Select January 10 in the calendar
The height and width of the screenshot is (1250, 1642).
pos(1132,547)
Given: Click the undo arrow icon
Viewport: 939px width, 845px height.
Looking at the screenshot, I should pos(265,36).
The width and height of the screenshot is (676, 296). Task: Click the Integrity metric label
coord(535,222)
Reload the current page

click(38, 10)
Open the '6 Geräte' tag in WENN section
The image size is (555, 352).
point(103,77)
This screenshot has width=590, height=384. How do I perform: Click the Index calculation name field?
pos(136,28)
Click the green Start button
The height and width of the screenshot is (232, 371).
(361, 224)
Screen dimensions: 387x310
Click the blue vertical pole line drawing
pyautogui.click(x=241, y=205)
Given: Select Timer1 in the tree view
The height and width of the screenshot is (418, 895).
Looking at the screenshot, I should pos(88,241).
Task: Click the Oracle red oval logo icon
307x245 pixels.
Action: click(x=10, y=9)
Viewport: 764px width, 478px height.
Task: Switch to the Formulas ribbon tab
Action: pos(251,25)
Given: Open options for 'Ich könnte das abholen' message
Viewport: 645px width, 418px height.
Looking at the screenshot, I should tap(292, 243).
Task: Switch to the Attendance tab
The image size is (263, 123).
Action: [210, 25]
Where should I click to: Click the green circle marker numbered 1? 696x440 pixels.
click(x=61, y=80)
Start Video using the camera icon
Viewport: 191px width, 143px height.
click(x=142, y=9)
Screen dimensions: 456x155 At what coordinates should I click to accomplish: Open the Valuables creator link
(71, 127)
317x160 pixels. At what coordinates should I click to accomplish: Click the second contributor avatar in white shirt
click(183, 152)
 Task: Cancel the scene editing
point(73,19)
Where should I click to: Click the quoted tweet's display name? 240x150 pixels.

|---|

What the task requires
Reproduce exactly, with nothing added, the lines from the one that contains "Viewport: 939px width, 845px height." to the end of the data.

Answer space
Viewport: 939px width, 845px height.
Looking at the screenshot, I should pos(265,36).
The width and height of the screenshot is (676, 296). Task: Click the Integrity metric label
coord(535,222)
Reload the current page

click(38, 10)
Open the '6 Geräte' tag in WENN section
The image size is (555, 352).
point(103,77)
This screenshot has width=590, height=384. How do I perform: Click the Index calculation name field?
pos(136,28)
Click the green Start button
The height and width of the screenshot is (232, 371).
(361, 224)
Screen dimensions: 387x310
Click the blue vertical pole line drawing
pyautogui.click(x=241, y=205)
Given: Select Timer1 in the tree view
The height and width of the screenshot is (418, 895).
Looking at the screenshot, I should pos(88,241).
Task: Click the Oracle red oval logo icon
307x245 pixels.
Action: click(x=10, y=9)
Viewport: 764px width, 478px height.
Task: Switch to the Formulas ribbon tab
Action: pos(251,25)
Given: Open options for 'Ich könnte das abholen' message
Viewport: 645px width, 418px height.
Looking at the screenshot, I should tap(292, 243).
Task: Switch to the Attendance tab
The image size is (263, 123).
Action: [210, 25]
Where should I click to: Click the green circle marker numbered 1? 696x440 pixels.
click(x=61, y=80)
Start Video using the camera icon
Viewport: 191px width, 143px height.
click(x=142, y=9)
Screen dimensions: 456x155 At what coordinates should I click to accomplish: Open the Valuables creator link
(71, 127)
317x160 pixels. At what coordinates should I click to accomplish: Click the second contributor avatar in white shirt
click(183, 152)
 Task: Cancel the scene editing
point(73,19)
Where should I click to: Click the quoted tweet's display name? 240x150 pixels.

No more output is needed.